Throughout much of the proceedings, the court encouraged all the attorneys to engage in legal action for the benefit of all Knauf litigants, thus making them eligible for common benefit fees.
A “thankless task” is how Fallon deemed the job of rifling through all the information and motions entered before the court over the last decade in order to most accurately pay out the funds.
“At the outset, it is important to note that not all work performed by counsel in this case was common benefit work, since some of it was specific to a personal contract case and not for the common benefit of all cases,” he wrote. “Furthermore, not all common benefit work was valued the same way. For example, work logged for discovery, brief writing, oral presentation to the Court, trial, appeal, or settlement was generally assigned a greater weight or value than time spent ‘assessing the case,’ which generally includes monitoring emails and other common benefit administrative functions. This is especially appropriate when the person who spends time ‘assessing the case’ is not on the PSC and is not charged with performing any common benefit administrative functions.

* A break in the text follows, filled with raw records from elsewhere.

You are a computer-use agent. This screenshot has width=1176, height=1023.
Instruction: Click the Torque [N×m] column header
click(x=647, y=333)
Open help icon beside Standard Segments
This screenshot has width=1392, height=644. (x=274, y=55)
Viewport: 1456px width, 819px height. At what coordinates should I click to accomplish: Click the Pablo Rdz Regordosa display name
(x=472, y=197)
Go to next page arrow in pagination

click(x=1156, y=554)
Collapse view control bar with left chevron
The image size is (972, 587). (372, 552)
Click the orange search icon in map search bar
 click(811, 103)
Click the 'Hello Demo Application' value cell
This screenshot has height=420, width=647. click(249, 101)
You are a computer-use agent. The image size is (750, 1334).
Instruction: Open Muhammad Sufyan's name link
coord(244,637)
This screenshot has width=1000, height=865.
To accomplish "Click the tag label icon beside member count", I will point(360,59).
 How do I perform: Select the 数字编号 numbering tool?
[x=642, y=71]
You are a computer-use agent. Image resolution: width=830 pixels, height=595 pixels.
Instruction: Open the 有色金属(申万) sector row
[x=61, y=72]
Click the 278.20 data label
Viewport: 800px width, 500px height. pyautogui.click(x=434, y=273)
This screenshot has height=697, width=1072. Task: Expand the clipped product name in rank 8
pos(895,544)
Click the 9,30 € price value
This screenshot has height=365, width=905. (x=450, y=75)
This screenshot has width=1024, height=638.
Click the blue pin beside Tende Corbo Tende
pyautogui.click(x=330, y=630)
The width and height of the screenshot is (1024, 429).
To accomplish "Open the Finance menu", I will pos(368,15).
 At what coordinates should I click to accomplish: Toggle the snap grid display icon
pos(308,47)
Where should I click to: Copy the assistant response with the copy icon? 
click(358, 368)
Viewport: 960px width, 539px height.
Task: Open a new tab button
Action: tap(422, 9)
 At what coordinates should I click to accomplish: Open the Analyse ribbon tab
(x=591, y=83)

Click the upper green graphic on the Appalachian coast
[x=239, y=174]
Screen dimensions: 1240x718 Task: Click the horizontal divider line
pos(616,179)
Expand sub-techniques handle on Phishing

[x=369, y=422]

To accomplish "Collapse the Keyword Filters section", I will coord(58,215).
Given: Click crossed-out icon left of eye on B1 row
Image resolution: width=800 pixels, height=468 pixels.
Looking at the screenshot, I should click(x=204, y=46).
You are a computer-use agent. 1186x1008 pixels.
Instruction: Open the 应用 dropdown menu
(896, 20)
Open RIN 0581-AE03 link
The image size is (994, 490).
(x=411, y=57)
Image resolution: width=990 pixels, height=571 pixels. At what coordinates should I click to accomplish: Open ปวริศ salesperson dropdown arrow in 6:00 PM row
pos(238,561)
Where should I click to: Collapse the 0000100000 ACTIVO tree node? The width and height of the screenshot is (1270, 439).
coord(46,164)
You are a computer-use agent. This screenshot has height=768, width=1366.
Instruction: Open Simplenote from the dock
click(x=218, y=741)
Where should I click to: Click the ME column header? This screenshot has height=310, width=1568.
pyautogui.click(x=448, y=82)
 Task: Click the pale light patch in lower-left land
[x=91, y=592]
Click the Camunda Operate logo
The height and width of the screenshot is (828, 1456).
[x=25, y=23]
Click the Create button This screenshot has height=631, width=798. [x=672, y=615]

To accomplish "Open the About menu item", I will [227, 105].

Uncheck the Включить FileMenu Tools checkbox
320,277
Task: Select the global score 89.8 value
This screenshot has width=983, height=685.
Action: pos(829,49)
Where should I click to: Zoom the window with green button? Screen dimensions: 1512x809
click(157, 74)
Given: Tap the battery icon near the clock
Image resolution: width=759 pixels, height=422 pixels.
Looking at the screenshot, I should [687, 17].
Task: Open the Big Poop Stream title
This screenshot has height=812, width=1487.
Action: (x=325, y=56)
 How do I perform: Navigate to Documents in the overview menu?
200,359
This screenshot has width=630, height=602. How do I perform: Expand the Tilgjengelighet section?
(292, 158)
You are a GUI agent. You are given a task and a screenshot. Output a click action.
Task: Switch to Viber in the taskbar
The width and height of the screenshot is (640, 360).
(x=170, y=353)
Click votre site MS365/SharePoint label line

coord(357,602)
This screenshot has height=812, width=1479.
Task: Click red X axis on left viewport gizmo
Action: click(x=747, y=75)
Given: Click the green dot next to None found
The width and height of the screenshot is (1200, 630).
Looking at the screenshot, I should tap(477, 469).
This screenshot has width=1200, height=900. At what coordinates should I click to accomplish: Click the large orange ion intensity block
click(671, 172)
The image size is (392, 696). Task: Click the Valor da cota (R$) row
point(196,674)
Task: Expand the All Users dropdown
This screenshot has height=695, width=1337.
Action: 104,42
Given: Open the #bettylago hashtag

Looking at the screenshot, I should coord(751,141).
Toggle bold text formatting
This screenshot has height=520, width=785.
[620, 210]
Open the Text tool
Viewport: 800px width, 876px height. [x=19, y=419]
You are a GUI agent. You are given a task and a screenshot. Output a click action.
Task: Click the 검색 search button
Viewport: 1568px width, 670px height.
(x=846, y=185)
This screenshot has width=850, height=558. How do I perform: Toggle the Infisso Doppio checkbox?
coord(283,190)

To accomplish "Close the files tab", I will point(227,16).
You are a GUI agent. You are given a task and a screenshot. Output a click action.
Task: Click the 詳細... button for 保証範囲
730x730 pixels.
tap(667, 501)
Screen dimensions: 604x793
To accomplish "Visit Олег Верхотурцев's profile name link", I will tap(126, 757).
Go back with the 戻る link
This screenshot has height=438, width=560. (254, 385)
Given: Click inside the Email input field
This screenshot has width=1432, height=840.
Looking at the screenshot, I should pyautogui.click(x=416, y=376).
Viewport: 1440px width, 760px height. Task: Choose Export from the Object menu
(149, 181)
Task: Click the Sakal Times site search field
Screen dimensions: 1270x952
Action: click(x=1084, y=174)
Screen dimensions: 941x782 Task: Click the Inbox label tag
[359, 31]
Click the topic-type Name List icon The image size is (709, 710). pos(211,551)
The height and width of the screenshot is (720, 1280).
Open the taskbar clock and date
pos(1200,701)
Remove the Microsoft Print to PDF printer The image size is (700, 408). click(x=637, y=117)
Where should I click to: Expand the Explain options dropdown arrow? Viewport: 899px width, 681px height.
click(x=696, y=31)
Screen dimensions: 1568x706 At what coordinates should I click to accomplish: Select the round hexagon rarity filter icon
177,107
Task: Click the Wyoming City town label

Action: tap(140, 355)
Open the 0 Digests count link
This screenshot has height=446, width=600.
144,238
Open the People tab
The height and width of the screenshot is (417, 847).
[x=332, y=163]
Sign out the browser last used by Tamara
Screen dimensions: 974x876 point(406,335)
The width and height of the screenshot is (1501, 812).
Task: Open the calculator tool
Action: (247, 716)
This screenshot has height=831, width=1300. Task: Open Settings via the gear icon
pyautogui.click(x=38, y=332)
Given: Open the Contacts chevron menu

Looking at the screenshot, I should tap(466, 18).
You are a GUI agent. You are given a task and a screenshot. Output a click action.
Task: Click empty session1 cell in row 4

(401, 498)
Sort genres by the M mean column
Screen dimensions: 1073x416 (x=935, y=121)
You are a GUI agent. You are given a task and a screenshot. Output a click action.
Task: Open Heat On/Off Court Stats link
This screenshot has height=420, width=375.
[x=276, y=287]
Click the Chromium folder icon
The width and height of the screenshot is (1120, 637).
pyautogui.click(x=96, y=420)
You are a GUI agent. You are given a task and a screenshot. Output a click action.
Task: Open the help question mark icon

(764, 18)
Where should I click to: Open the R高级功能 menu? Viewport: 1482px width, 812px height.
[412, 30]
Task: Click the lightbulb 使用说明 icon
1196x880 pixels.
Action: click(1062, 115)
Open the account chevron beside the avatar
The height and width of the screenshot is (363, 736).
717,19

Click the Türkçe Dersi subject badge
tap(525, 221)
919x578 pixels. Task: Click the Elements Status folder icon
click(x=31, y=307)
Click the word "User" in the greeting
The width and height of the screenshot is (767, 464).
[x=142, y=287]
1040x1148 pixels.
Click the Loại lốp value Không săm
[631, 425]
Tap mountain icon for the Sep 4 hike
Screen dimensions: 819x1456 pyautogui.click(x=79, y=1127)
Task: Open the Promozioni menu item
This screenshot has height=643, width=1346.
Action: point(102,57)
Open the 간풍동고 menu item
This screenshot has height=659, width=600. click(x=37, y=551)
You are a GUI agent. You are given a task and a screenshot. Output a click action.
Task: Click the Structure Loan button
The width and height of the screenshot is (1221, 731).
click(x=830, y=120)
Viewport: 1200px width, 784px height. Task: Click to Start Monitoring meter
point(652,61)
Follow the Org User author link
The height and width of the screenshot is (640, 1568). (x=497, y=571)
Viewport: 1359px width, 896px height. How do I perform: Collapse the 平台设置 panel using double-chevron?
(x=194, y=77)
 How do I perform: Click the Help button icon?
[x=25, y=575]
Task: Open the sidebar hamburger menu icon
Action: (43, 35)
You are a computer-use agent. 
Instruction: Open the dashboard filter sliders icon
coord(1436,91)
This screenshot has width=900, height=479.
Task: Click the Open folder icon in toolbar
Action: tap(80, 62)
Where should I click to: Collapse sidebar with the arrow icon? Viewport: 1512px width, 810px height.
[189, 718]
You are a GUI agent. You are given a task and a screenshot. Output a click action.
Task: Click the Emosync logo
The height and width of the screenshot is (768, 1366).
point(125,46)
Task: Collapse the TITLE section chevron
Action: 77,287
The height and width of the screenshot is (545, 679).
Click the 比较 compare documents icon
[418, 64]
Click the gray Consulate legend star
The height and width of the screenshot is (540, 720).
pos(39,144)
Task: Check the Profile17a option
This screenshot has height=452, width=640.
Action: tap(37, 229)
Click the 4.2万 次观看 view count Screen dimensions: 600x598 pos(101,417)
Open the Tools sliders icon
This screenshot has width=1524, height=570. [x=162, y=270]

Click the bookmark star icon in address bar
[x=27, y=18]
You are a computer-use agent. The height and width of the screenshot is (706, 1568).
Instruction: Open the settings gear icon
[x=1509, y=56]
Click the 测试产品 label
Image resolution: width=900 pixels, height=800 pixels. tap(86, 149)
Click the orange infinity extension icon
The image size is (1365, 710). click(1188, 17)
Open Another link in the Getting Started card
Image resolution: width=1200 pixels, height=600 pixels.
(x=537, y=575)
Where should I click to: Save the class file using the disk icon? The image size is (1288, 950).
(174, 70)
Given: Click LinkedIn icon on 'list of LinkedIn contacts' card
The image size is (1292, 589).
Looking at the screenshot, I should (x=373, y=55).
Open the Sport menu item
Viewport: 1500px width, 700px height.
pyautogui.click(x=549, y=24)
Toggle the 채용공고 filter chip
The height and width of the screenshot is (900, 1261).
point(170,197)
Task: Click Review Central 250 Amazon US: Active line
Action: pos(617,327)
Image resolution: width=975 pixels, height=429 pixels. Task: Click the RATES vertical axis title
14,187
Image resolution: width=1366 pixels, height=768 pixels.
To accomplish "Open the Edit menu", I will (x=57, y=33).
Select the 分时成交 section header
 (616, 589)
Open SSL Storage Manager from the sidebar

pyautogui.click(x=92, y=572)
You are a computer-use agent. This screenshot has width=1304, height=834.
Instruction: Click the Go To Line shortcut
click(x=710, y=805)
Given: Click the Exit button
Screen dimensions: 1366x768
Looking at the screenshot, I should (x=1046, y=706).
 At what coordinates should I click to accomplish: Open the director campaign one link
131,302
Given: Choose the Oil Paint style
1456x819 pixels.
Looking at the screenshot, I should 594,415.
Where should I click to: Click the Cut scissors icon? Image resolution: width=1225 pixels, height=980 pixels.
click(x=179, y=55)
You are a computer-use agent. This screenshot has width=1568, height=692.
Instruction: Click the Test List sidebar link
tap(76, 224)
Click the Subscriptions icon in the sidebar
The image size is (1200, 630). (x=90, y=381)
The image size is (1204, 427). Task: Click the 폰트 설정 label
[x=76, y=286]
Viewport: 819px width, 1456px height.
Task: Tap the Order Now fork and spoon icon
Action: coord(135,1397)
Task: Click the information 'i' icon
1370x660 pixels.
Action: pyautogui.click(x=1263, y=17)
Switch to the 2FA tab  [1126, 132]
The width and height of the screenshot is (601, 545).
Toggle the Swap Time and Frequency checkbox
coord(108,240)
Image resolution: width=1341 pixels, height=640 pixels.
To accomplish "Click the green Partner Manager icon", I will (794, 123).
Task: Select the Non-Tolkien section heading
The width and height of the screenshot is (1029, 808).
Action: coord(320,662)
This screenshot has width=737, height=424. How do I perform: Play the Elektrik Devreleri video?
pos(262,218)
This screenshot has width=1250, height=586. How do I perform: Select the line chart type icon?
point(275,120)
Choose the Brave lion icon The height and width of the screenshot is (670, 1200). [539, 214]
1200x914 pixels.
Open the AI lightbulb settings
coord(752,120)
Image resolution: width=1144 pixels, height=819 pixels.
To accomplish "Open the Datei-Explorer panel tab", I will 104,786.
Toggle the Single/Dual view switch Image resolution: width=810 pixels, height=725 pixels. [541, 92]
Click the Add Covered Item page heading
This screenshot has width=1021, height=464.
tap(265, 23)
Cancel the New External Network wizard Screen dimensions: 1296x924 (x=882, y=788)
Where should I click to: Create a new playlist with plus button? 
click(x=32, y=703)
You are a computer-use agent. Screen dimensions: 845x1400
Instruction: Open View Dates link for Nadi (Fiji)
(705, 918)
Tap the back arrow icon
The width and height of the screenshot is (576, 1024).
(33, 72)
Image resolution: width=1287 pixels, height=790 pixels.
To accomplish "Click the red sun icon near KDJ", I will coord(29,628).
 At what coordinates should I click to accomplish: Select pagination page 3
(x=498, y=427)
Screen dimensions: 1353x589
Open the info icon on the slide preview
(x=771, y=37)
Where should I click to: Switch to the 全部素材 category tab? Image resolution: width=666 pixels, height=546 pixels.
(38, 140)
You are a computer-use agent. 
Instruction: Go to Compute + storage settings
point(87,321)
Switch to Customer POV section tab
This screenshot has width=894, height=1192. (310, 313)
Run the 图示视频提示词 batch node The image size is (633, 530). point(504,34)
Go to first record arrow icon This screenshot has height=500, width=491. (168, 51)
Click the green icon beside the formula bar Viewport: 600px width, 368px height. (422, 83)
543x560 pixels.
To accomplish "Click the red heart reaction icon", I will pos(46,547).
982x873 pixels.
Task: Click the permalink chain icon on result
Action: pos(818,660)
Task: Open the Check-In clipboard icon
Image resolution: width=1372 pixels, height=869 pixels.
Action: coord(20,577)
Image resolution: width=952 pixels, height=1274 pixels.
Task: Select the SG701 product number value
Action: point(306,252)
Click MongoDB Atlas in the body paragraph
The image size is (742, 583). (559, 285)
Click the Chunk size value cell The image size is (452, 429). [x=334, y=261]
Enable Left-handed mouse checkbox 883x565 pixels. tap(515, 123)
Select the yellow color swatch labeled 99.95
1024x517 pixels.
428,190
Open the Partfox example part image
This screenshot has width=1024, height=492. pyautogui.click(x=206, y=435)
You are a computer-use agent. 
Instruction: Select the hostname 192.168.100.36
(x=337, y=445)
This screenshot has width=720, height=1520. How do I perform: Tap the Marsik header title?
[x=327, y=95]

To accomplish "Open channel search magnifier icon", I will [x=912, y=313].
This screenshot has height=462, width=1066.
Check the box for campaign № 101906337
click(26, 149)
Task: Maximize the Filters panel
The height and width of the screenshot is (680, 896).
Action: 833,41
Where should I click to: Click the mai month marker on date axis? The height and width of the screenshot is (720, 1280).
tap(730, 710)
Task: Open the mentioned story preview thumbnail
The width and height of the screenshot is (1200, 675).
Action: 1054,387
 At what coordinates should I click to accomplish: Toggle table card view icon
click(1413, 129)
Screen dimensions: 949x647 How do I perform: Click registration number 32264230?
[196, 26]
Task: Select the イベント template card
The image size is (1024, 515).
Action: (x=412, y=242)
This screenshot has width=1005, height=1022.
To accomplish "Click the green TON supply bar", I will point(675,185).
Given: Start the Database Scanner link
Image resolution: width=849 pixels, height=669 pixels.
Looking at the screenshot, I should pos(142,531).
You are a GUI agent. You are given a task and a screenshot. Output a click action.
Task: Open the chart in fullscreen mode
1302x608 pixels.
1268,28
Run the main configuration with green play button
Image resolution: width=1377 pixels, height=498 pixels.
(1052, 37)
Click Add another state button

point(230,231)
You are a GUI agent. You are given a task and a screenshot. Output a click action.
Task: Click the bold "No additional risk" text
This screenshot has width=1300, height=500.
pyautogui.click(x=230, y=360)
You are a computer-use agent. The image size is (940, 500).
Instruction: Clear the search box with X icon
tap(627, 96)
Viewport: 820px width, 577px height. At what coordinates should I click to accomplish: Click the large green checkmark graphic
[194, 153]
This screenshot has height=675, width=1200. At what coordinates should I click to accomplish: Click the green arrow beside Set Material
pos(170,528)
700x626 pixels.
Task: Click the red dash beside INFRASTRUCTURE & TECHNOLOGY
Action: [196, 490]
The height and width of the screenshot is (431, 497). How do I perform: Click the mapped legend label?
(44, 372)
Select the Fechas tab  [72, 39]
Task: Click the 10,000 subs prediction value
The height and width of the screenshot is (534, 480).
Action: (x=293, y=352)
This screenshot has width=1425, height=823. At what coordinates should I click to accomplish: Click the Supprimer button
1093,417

Moreover, in this case it is the Court’s view that the time spent on trial preparation and presentation as well as designing and negotiating the settlement, particularly the latter, was the most valuable in producing the result.”
In all, 57 firms received payments ranging from $2,000 to $10.2 million, while two firms weren’t awarded any compensation either because they hadn't worked any common benefit hours or hadn't presented before the fee committee.
Knauf is represented by Kerry J. Miller and Daniel J. Dysart of Baker Donelson Bearman Caldwell & Berkowitz PC.